A wet and windy day in February seems a distance memory as I type this during the first heatwave of the summer. And I suspect the seaside at Poole in Dorset is a tad busier today than it was when I visited it four months ago.
But I didn’t go all that way (even in February) for an ice-cream and a nice day out. My trip was far more purposeful than that, a fact-finding site visit to another NHS trust hospital. The first our new hospital team had had due to Covid.
In normal times, such visits are part and parcel of any new hospital planning, so Michael Meredith and I were delighted to visit the team at Poole Hospital and learn about their development plans. It’s never too late for us to learn from the successes of others and to incorporate that learning into our plans for the future.
How Poole Hospital had utilised modern methods of construction (MMC) was very much the talking (and learning) point of the day. It was fascinating to see how the trust had maximised the use of standardisation – a key benefit of MMC – whilst ensuring their new structure fitted neatly on to their existing hospital.
They had cleverly managed to overcome the difficulties of a tight construction site as well as find smart solutions to the varying floor levels of their existing buildings. Imagine trying to match the level of an existing floor in a theatre to another floor in a brand new building without the need for an unsightly and often problematic steep ramp?

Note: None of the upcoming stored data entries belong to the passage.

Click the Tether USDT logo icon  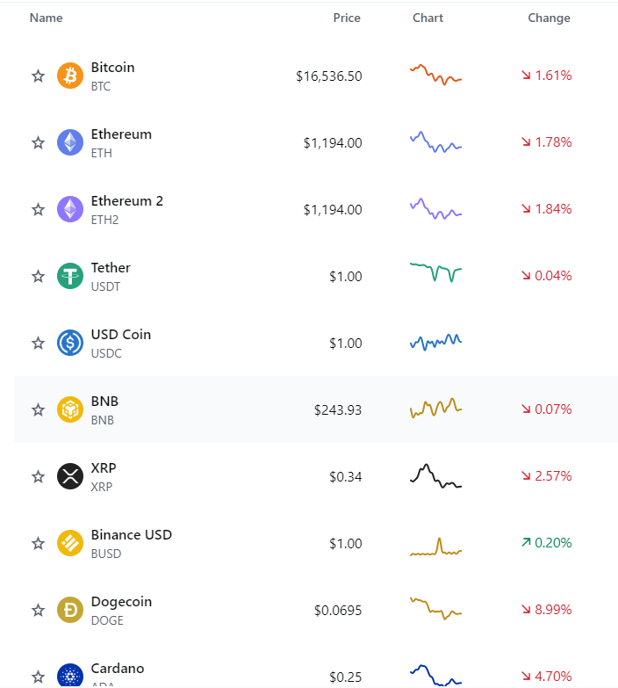click(70, 276)
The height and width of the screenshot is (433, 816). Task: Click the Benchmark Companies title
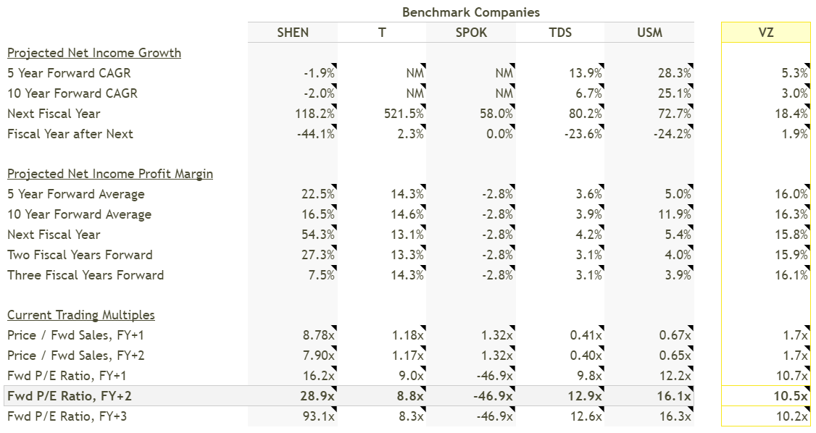tap(471, 12)
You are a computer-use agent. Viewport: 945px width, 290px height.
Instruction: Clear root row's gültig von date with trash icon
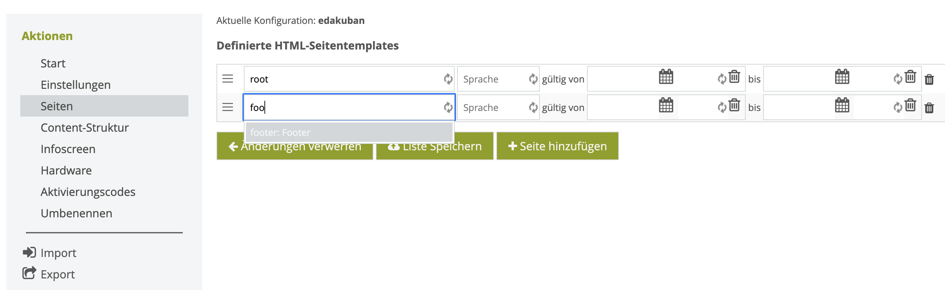(734, 76)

I’m sure we’ve all seen that solution applied before, but we didn’t see it here!
Admittedly these aren’t problems the new Princess Alexandra Hospital would need to overcome in a brand new building on a greenfield site. However the clever way Poole Hospital utilised MMC none-the-less demonstrated its flexibility and the valuable skills of the advisers involved.
We’re very lucky in having a talented team of technical advisers working on our new hospital to ensure it is designed to be future-proof, with an easily repeatable layout that learns from the very best practice elsewhere. With no ramps needed.

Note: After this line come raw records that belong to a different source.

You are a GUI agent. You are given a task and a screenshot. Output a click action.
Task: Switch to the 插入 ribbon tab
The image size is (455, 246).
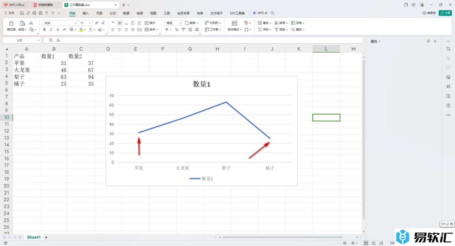(x=86, y=13)
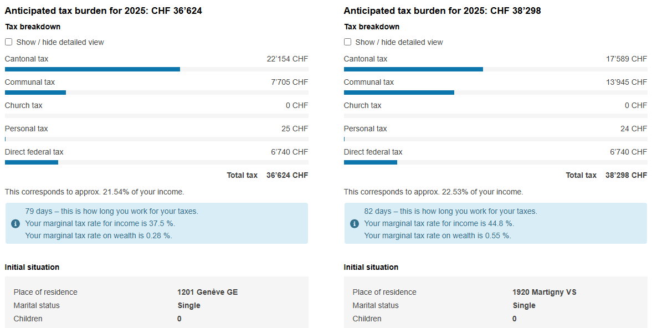652x328 pixels.
Task: Toggle detailed view checkbox for CHF 38'298 breakdown
Action: 348,42
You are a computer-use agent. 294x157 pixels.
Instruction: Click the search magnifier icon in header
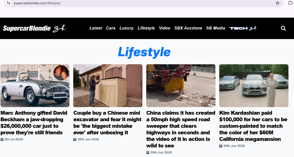(283, 28)
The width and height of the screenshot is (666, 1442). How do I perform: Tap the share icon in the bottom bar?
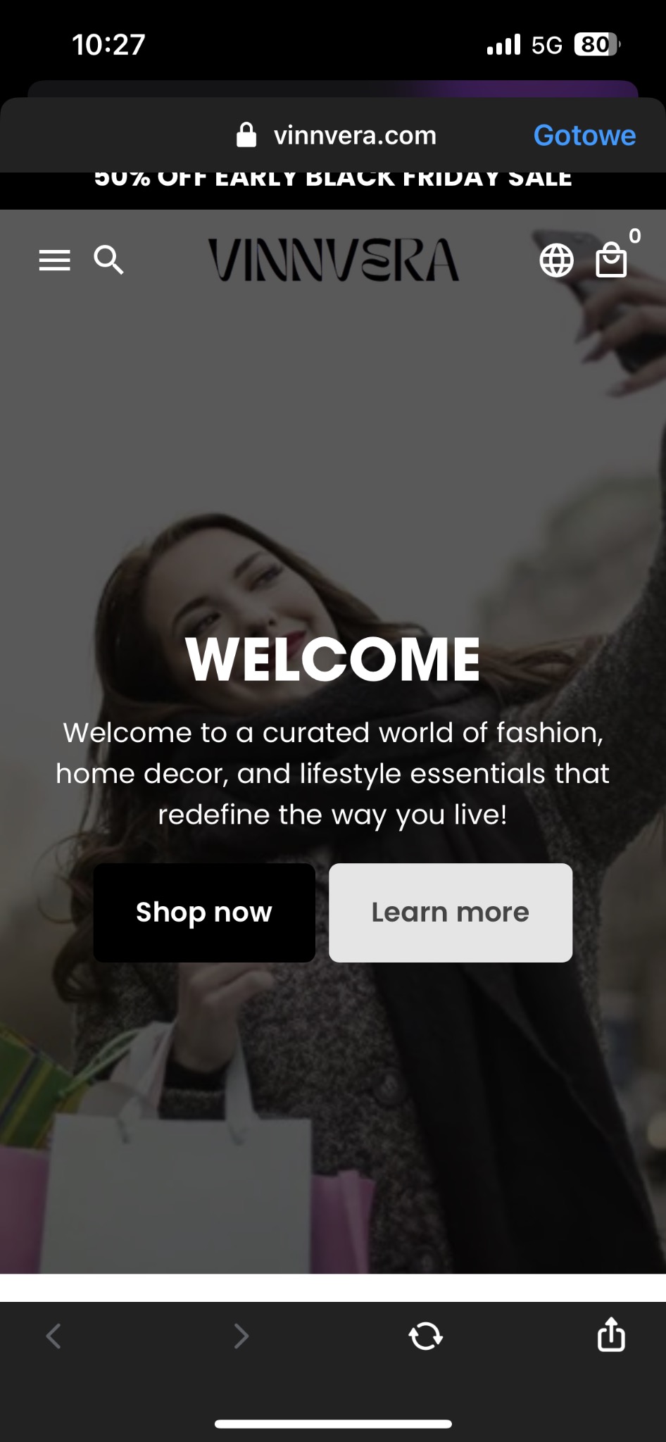click(611, 1334)
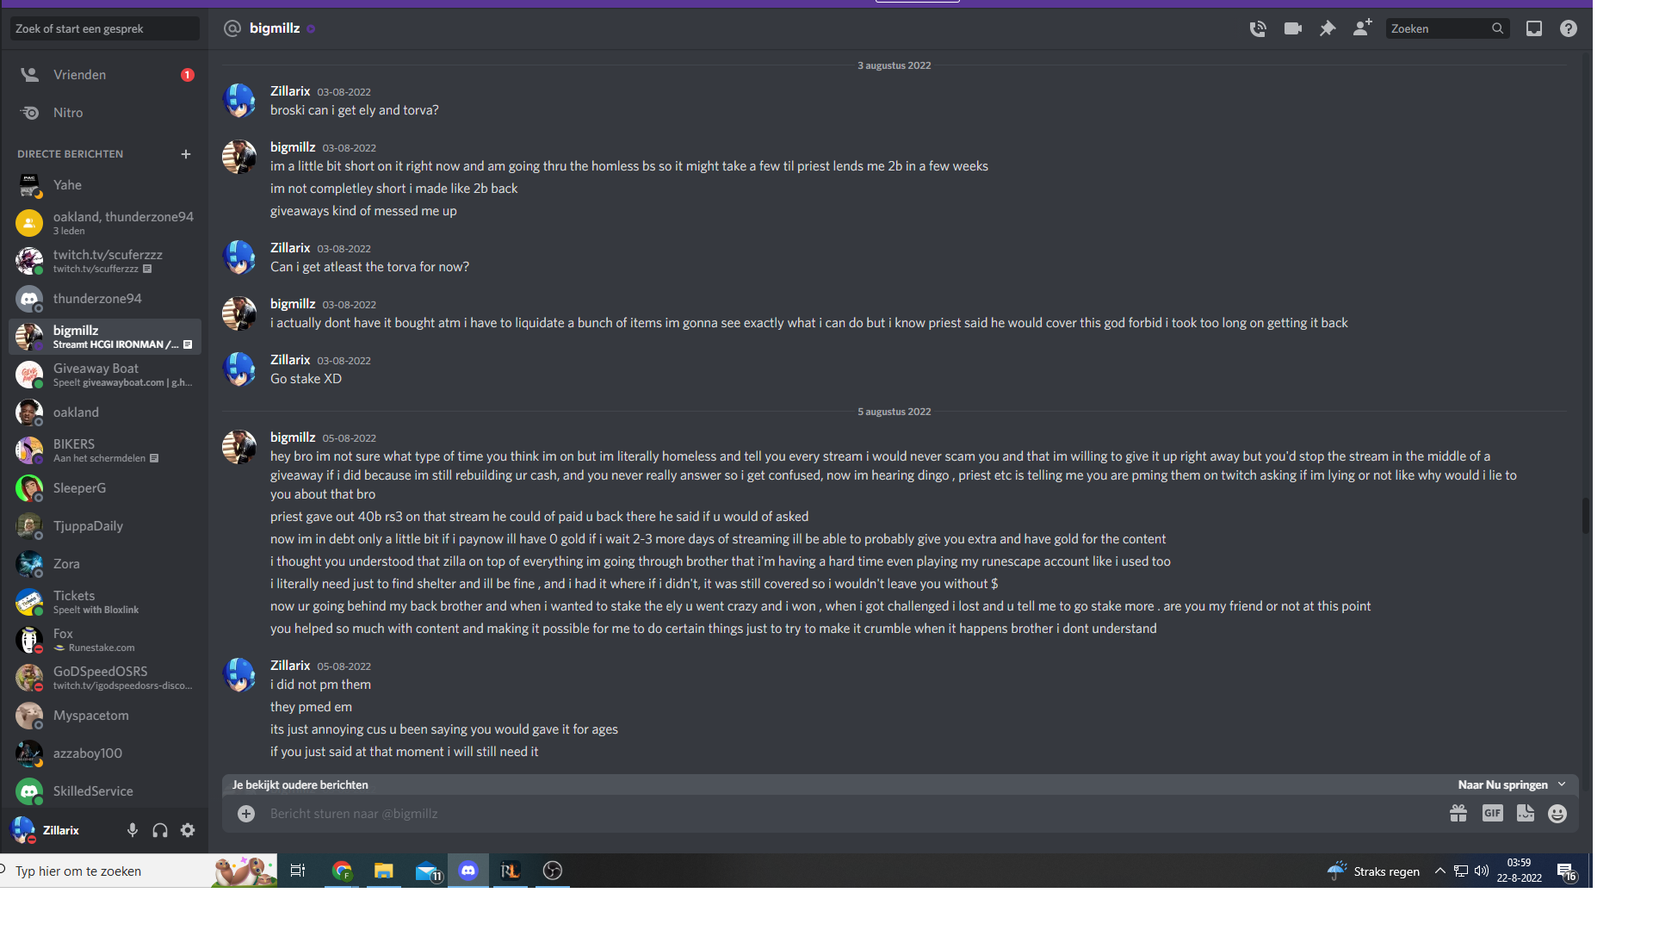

But what is MMC? Quite simply, it’s an approach to constructing buildings quickly, reliably and sustainably. It often involves using as many standardised components as possible, made offsite before being transported to the building’s location for quick and easy installation. Think ready-made frames, walls, floors, roofs, facades and even entire rooms transported in.
The Covid-19 Nightingale Hospitals are one example of where MMC came into its own in terms of speed of delivery. During the initial throes of the pandemic, five field hospitals were able to be built in just a matter of weeks using offsite manufacturing and construction.
For the new Princess Alexandra Hospital, MMC will bring the benefit of standardised rooms and ward designs to create more efficient spaces. Staff will automatically know their way around a standard bedroom or clinic area, and in an emergency will know exactly where all the equipment is situated. Patients will know that the hospital they are visiting is built to a high standard and incorporates the most up to date technology available.
And MMC also affords genuinely flexible building design. Which means that our new hospital will be able to respond rapidly to whatever challenge comes our way in the future, be that the increasing demands of growing and ageing population or in the event of another pandemic.
MMC also enables us to be carbon neutral by 2050, a deadline set by Government which the NHS as a whole is committed to reaching by 2040. MMC will reduce our carbon footprint, not just through the ongoing operations of the hospital, but also during its construction. With MMC, fewer people are needed to work on site with fewer deliveries and less waste generated. Faster, better, greener.
But back to the seaside. Learning from Poole Hospital reinforced the benefits our new hospital will gain as part of the larger, national, new hospital programme (NHP). As part of this programme we’ll have the opportunity to learn from other hospital developments too, in particular the other 29 in the NHP. The problems being faced by all of the new hospitals are very similar to ours; the quality of the estate, increasing demand and lack of capacity, and the need to deliver a new holistic model of care.
If we’re all working together, sharing best practice, pooling our learning, we can hope to build the best new hospitals up and down the country.